#### [出典文書]
━━━━━━━━
図1は、本発明の実施の形態1に係る通信装置を示す図である。この通信装置は、送信側から送信された光信号を受信するデジタルコヒーレント光受信器である。
【0014】
局部発振光源1(Local Oscillator)は、光信号と同じ周波数のレーザ光を発振する光源である。しかし、局部発振光源1の個体差などにより、光信号の周波数と局部発振光源1の出力光の周波数との間には周波数差が存在する。
【0015】
光位相ハイブリッド2は、光信号と局部発振光源1から出力された局発光とを混合して、互いに直交する1組の光信号を生成する。1組の光信号のうち一方は、光信号と局発光とを合成することにより得られ、I(In-phase、同相)成分の光信号と呼ぶ。1組の光信号のうち他方は、光信号と局発光の位相を90度回転したレーザ光とを合成することにより得られ、Q(Quadrature-phase、直交)成分の光信号と呼ぶ。
【0016】
光電変換部3は、1組の光信号を1組のアナログ電気信号に変換する。即ち、光電変換部3は、I成分の光信号及びQ成分の光信号をそれぞれI成分の電気信号及びQ成分の電気信号に変換する。
【0017】
AD(Analog to Digital)変換部4は、1組のアナログ電気信号を所定のサンプリング周波数で標本化することで1組のデジタル電気信号に変換する。即ち、AD変換部4は、I成分のアナログ電気信号及びQ成分のアナログ電気信号をそれぞれI成分のデジタル電気信号及びQ成分のデジタル電気信号に変換する。
【0018】
デジタル信号処理部5は、AD変換部4から出力されたデジタル電気信号に対して、デジタル信号処理を行うことで、送信データを復元(復調)する。デジタル信号処理部5は、以下に説明する位相補償装置を有する。
━━━━━━━━
#### [課題内容]
上の光受信器に関する文書のうち、「図1は、本発明の実施の形態1」から「Q成分の電気信号に変換する。」までのすべてを、一字も変えずに書き写してください。

単語・要素の位置データ:
━━━━━━━━
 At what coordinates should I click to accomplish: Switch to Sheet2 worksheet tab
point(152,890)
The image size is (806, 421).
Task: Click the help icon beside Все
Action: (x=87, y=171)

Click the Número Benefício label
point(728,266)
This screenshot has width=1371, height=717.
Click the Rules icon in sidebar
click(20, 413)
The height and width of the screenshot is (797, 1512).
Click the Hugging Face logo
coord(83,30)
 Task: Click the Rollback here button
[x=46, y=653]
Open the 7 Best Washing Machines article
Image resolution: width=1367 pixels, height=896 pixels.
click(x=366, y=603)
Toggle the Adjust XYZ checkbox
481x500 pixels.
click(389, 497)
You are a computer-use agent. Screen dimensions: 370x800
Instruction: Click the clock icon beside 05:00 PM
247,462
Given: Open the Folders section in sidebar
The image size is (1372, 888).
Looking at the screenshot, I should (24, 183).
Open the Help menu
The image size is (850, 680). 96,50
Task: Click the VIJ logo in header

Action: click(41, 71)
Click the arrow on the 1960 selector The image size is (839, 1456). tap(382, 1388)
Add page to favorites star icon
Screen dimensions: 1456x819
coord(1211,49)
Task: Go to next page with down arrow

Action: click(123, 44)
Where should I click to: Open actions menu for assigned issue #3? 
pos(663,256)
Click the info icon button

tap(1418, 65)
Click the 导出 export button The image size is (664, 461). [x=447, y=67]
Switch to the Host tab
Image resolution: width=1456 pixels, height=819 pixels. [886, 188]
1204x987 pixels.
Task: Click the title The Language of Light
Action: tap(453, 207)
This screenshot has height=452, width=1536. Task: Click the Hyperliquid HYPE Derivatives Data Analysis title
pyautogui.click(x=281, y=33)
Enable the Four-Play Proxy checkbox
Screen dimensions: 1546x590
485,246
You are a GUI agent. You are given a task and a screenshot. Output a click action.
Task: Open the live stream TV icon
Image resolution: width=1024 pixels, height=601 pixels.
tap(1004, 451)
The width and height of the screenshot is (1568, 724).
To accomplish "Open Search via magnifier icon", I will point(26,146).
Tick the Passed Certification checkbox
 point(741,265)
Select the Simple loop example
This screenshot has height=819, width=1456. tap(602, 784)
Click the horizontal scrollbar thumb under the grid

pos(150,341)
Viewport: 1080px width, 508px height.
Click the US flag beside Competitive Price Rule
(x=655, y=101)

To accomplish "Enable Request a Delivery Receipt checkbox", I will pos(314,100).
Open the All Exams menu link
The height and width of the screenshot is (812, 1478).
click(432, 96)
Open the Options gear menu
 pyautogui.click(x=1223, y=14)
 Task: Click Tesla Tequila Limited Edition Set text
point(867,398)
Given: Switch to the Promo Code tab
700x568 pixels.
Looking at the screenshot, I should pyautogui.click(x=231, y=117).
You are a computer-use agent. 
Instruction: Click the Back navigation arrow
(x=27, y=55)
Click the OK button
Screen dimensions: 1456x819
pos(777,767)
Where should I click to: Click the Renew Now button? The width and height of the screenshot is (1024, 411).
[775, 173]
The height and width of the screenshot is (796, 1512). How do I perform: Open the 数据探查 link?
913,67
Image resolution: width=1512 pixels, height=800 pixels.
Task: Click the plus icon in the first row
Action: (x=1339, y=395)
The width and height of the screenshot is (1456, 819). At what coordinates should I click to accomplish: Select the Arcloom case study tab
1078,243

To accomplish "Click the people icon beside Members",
━━━━━━━━
#### [本課題の回答]
図1は、本発明の実施の形態1に係る通信装置を示す図である。この通信装置は、送信側から送信された光信号を受信するデジタルコヒーレント光受信器である。
【0014】
局部発振光源1(Local Oscillator)は、光信号と同じ周波数のレーザ光を発振する光源である。しかし、局部発振光源1の個体差などにより、光信号の周波数と局部発振光源1の出力光の周波数との間には周波数差が存在する。
【0015】
光位相ハイブリッド2は、光信号と局部発振光源1から出力された局発光とを混合して、互いに直交する1組の光信号を生成する。1組の光信号のうち一方は、光信号と局発光とを合成することにより得られ、I(In-phase、同相)成分の光信号と呼ぶ。1組の光信号のうち他方は、光信号と局発光の位相を90度回転したレーザ光とを合成することにより得られ、Q(Quadrature-phase、直交)成分の光信号と呼ぶ。
【0016】
光電変換部3は、1組の光信号を1組のアナログ電気信号に変換する。即ち、光電変換部3は、I成分の光信号及びQ成分の光信号をそれぞれI成分の電気信号及びQ成分の電気信号に変換する。